What to do
Continue the page below on splitting a string into the maximum number of unique substrings, picking up from the point where it stops.

Formatted question description: https://leetcode.ca/all/1593.html

1593. Split a String Into the Max Number of Unique Substrings (Medium)

Given a string s, return the maximum number of unique substrings that the given string can be split into.

You can split string s into any list of non-empty substrings, where the concatenation of the substrings forms the original string. However, you must split the substrings such that all of them are unique.

A substring is a contiguous sequence of characters within a string.

 

Example 1:

Input: s = "ababccc"
Output: 5
Explanation: One way to split maximally is ['a', 'b', 'ab', 'c', 'cc']. Splitting like ['a', 'b', 'a', 'b', 'c', 'cc'] is not valid as you have 'a' and 'b' multiple times.

Example 2:

Input: s = "aba"
Output: 2
Explanation: One way to split maximally is ['a', 'ba'].

Example 3:

Input: s = "aa"
Output: 1
Explanation: It is impossible to split the string any further.

 

Constraints:

  • 1 <= s.length <= 16

  • s contains only lower case English letters.

Related Topics:
Backtracking

Solution 1. Backtrack

// OJ: https://leetcode.com/problems/split-a-string-into-the-max-number-of-unique-substrings/
// Time: O(2^N)
// Space: O(N)
class Solution {
    unordered_set<string> m;
    int ans = 0;
    void dfs(string &s, int i) {
        if (i == s.size()) {
            ans = max(ans, (int)m.size());
            return;
        }
        for (int j = i; j < s.size(); ++j) {
            string sub = s.substr(i, j - i + 1);
            if (m.count(sub)) continue;
            m.insert(sub);
            dfs(s, j + 1);
            m.erase(sub);
        }
    }
public:
    int maxUniqueSplit(string s) {
        dfs(s, 0);
        return ans;
    }
};

Java

  • class Solution {
        public int maxUniqueSplit(String s) {
            int length = s.length();
            if (length == 1)

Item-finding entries
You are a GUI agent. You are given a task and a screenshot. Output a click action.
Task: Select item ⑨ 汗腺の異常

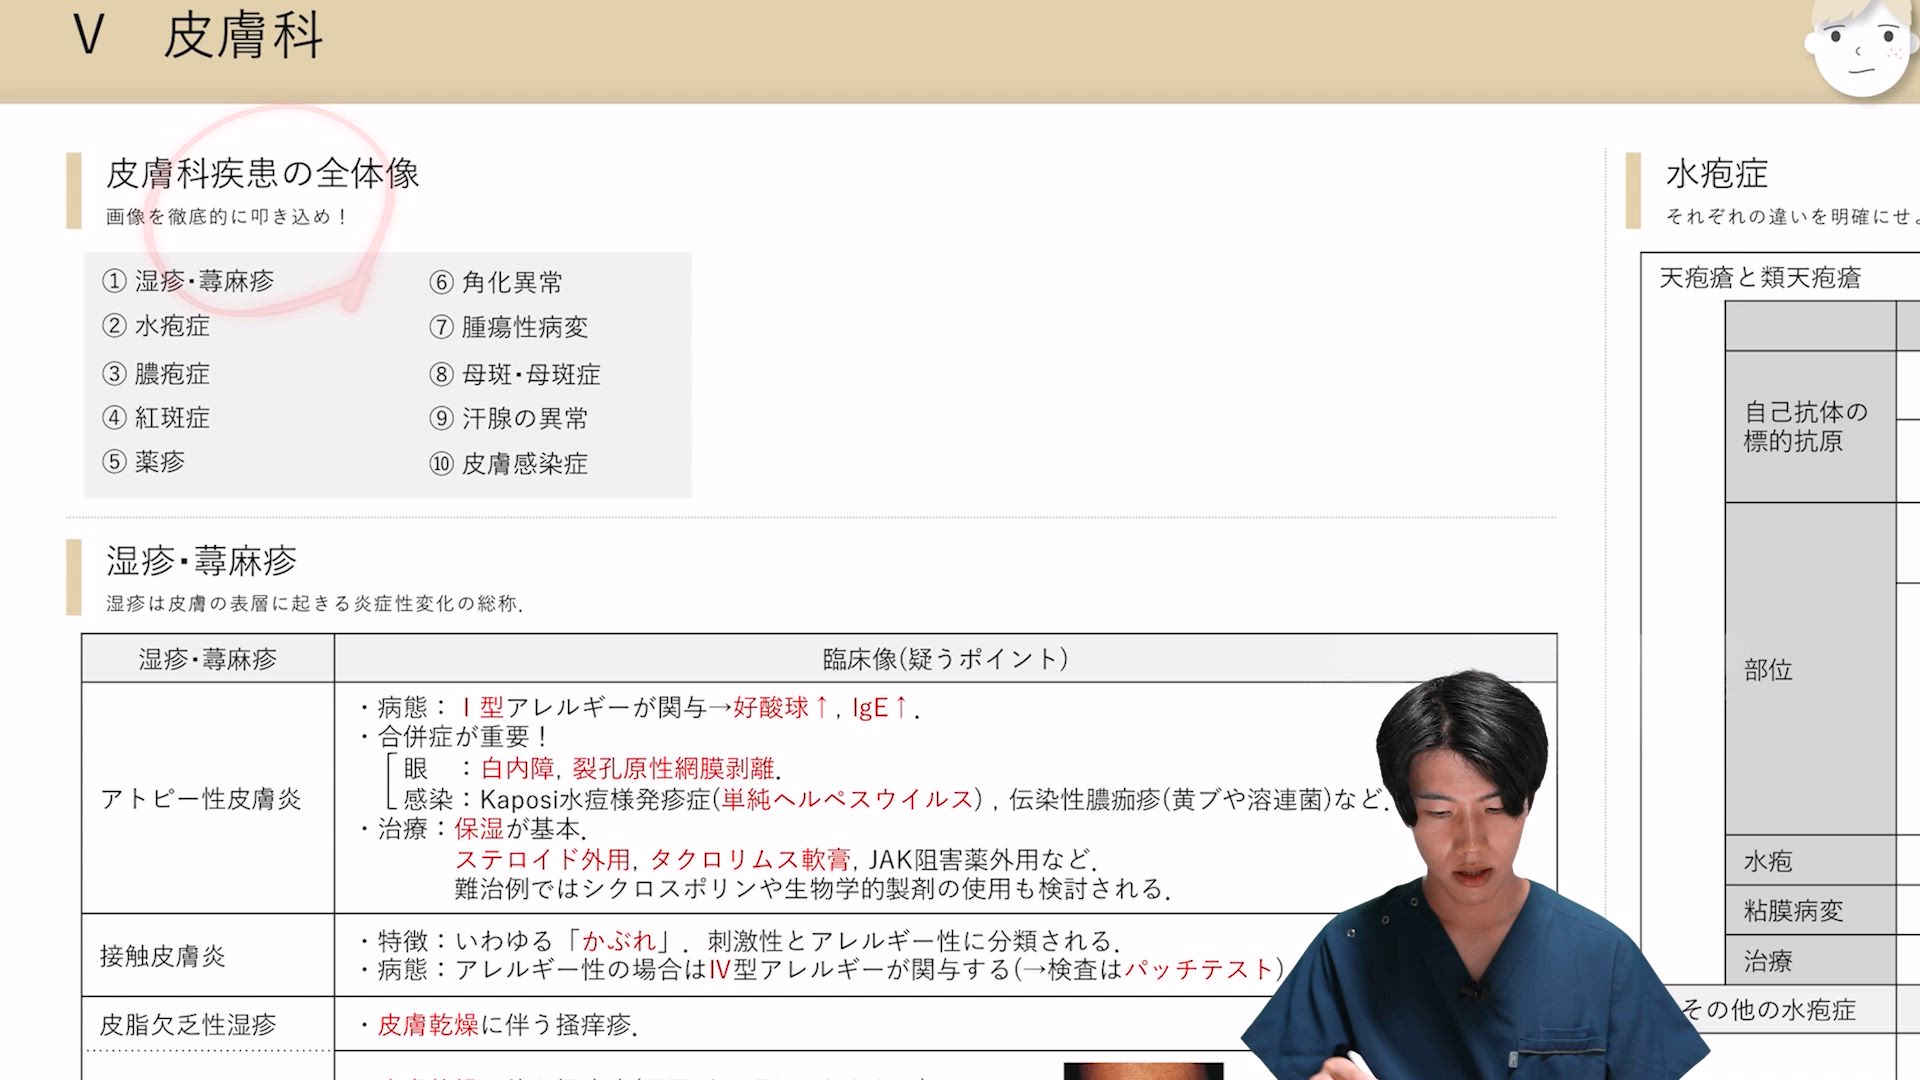click(509, 418)
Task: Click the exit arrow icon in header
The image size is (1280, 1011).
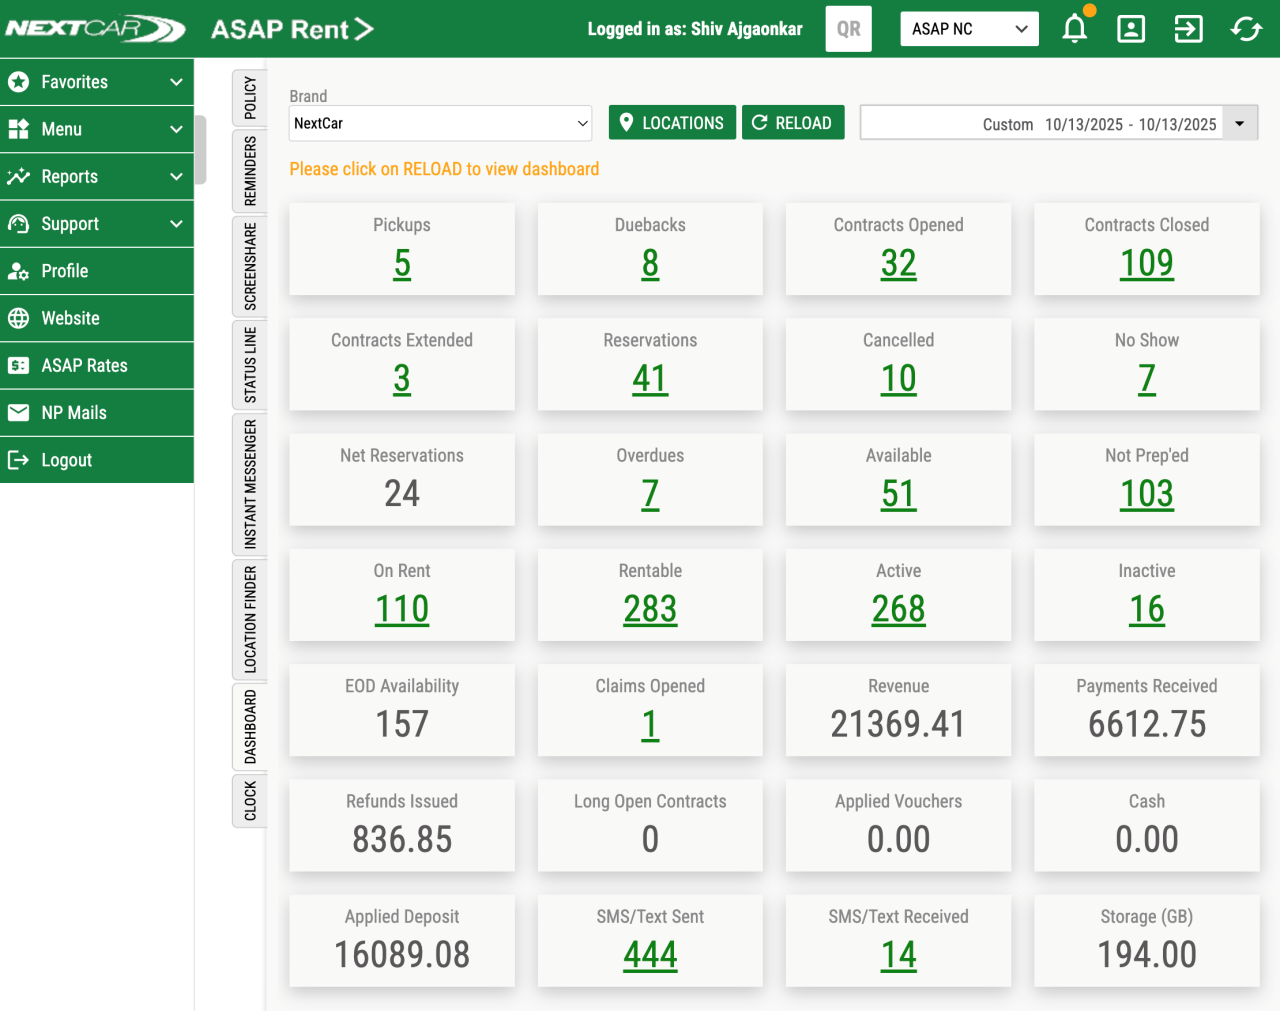Action: pos(1188,29)
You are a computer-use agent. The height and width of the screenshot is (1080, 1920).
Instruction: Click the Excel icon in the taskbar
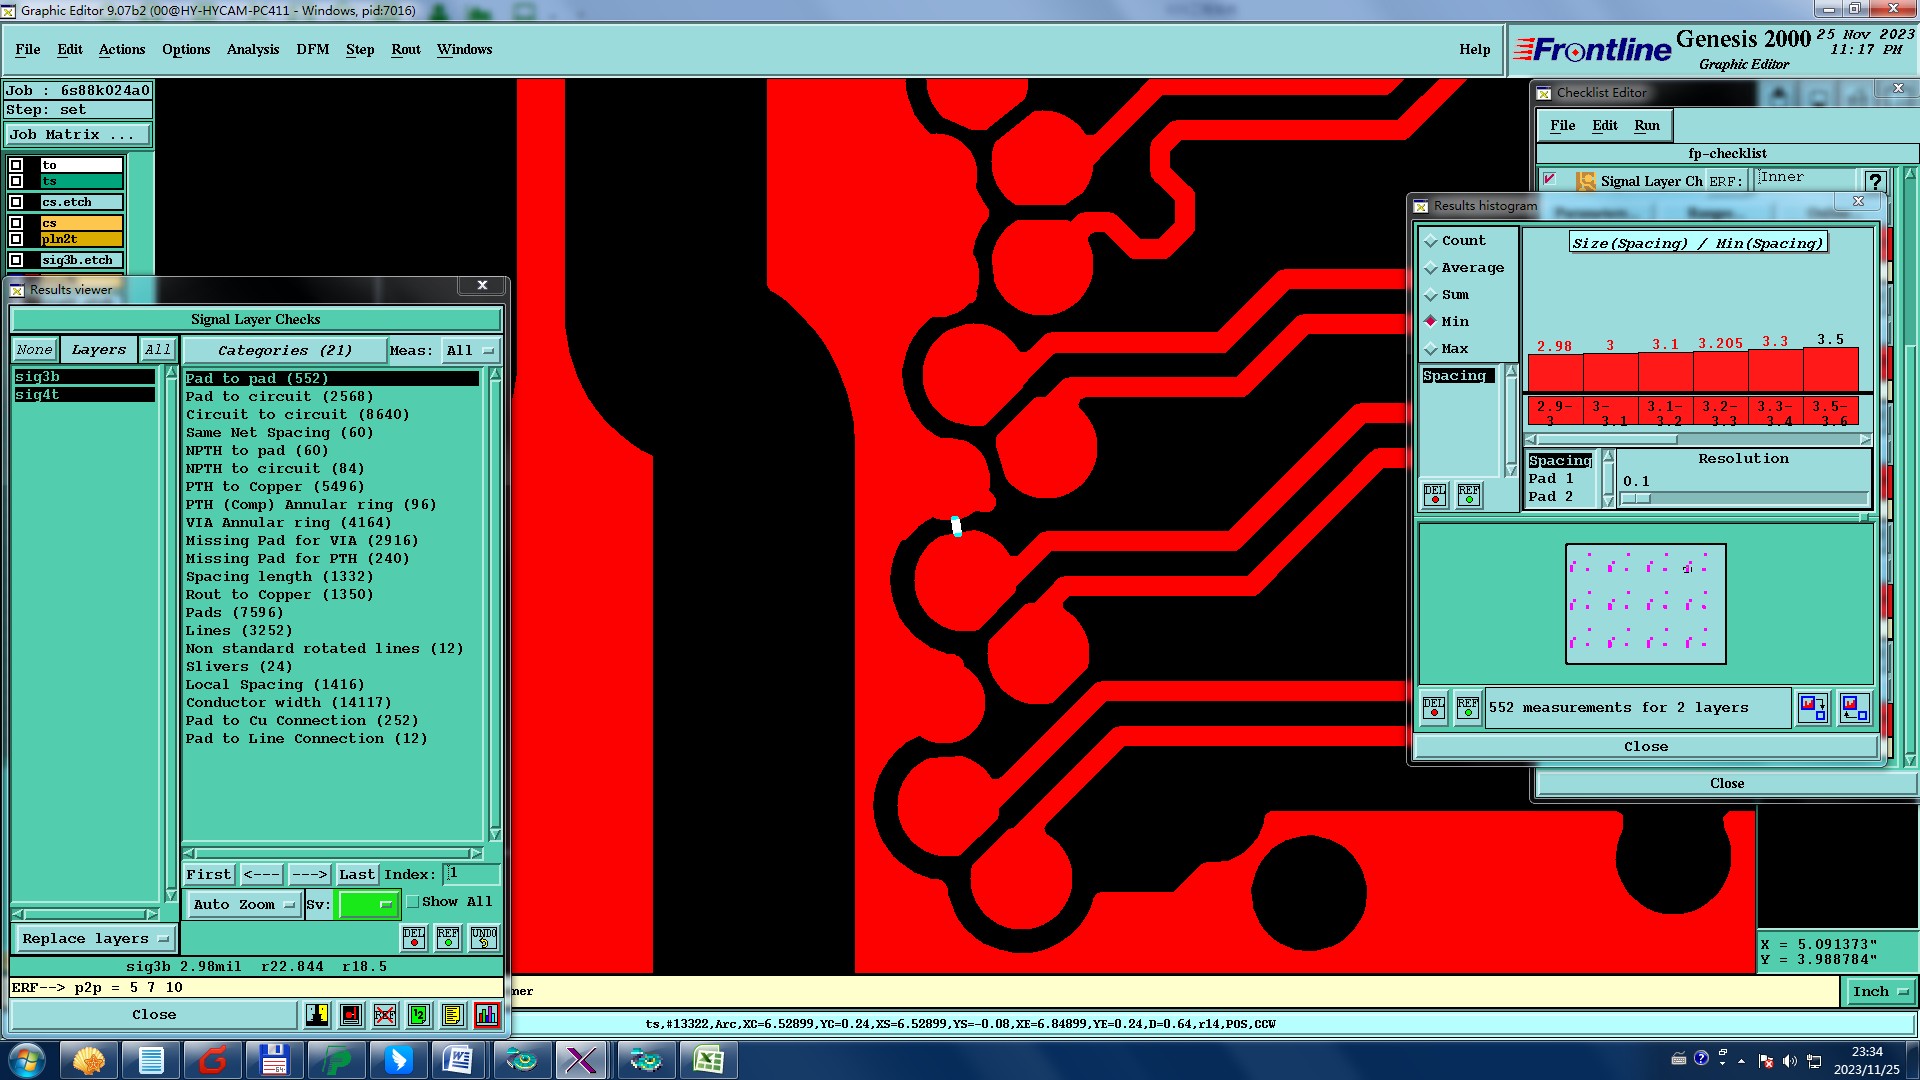[709, 1060]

Answer to this exercise
                return 1;
            int maxSplit = 1;
            int total = 1 << (length - 1);
            for (int i = 1; i < total; i++) {
                boolean[] split = new boolean[length - 1];
                int mask = i;
                int splitCount = 1;
                for (int j = 0; j < length - 1 && mask > 0; j++) {
                    if (mask % 2 == 1) {
                        split[j] = true;
                        splitCount++;
                    }
                    mask /= 2;
                }
                if (splitCount > maxSplit && checkUnique(s, split, splitCount))
                    maxSplit = splitCount;
            }
            return maxSplit;
        }
    
        public boolean checkUnique(String s, boolean[] split, int splitCount) {
            Set<String> set = new HashSet<String>();
            int start = 0;
            int length = s.length();
            for (int i = 0; i < length - 1; i++) {
                if (split[i]) {
                    set.add(s.substring(start, i + 1));
                    start = i + 1;
                }
            }
            if (start < length)
                set.add(s.substring(start));
            return set.size() == splitCount;
        }
    }
    
  • // OJ: https://leetcode.com/problems/split-a-string-into-the-max-number-of-unique-substrings/
    // Time: O(2^N)
    // Space: O(N)
    class Solution {
        unordered_set<string> m;
        int ans = 0;
        void dfs(string &s, int i) {
            if (i == s.size()) {
                ans = max(ans, (int)m.size());
                return;
            }
            for (int j = i; j < s.size(); ++j) {
                string sub = s.substr(i, j - i + 1);
                if (m.count(sub)) continue;
                m.insert(sub);
                dfs(s, j + 1);
                m.erase(sub);
            }
        }
    public:
        int maxUniqueSplit(string s) {
            dfs(s, 0);
            return ans;
        }
    };
    
  • # 1593. Split a String Into the Max Number of Unique Substrings
    # https://leetcode.com/problems/split-a-string-into-the-max-number-of-unique-substrings/
    
    class Solution:
        def maxUniqueSplit(self, S: str) -> int:
            def backtrack(S, seen):
                res = 0
                for i in range(1,len(S)+1):
                    s = S[:i]
                    if s not in seen:
                        seen.add(s)
                        res = max(res, 1 + backtrack(S[i:], seen))
                        seen.remove(s)
                
                return res
            
            seen = set()
            return backtrack(S, seen)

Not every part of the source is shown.